La mujer rubia, vestida con un traje chaqueta de Armani y zapatillas deportivas, estaba satisfecha cuando salió del taxi. Todavía quedaba más de media hora para la medianoche y estaba prácticamente sobria. En la entrevista que iba a salir en la edición del día siguiente del diario VG decía que Vibeke Heinerback entendió que ya era una adulta cuando empezó a retirarse pronto de las fiestas en consideración a la productividad del día siguiente. Le gustaba la expresión: «productividad del día siguiente». La había acuñado ella misma. Decía algo de ella, tanto política como personalmente.

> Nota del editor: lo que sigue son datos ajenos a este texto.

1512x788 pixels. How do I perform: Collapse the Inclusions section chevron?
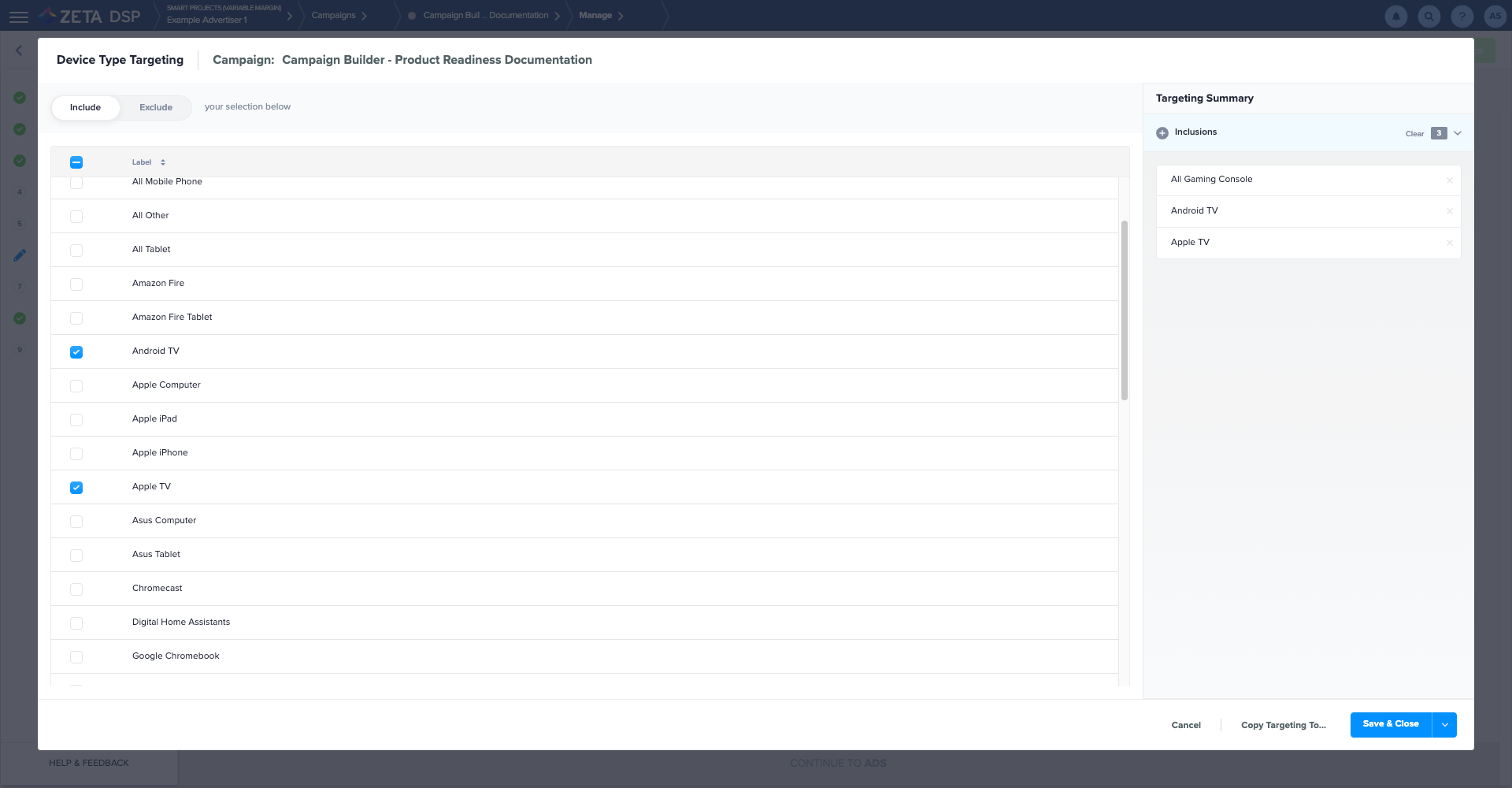pos(1458,133)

Las zapatillas eran todo menos adecuadas para el traje chaqueta. Pero con un dedo del pie roto, las posibilidades eran muy escasas y, por suerte, los productores de la televisión no habían cortado la parte del talk-show en la que comentaba su propia falta de elegancia coqueteando con el hecho de que aún no tenía más de veintiséis años. Y que se había roto el dedo jugando con un sobrino. No era del todo cierto, claro, pero estaba permitido retocar los detalles pequeños. El público del estudio, en todo caso, se rió cálidamente, y Vibeke Heinerback sonrió al intentar meter la llave en la puerta de entrada.

Había sido una buena semana.

Políticamente. Personalmente. En todos los sentidos.

A pesar del dedo dolorido.

La oscuridad era irritante. Miró hacia arriba. La luz de fuera no funcionaba, apenas veía la bombilla rota. Un poco asustada se miró por encima del hombro. También la luz junto a la verja estaba muerta. Intentó mantener el peso sobre el pie bueno mientras se llevaba el manojo de llaves a los ojos para comprobar que no había elegido la llave equivocada.

Nunca llegó a saberlo.

Vibeke Heinerback fue encontrada a la mañana siguiente por su novio, que había vuelto a casa dando tumbos de la despedida de soltero de su hermano, en autobús y taxi.

Estaba sentada en la cama. Desnuda. Tenía las manos clavadas a la pared tras el cabecero de la cama. Tenía las piernas abiertas de par en par y daba la impresión de que alguien había intentado meterle un libro por la vagina.

Al principio el novio de Vibeke Heinerback no se fijó en este detalle. Le liberó las manos, vomitó concienzudamente por todas partes y después arrastró el cadáver hasta el suelo, como si hubiera sido la cama la que la había atacado tan brutalmente. Pasó más de media hora hasta que se recuperó lo suficiente como para llamar a la policía.

A esas alturas, finalmente había descubierto el libro verde que estaba atrapado entre los muslos de Vibeke Heinerback.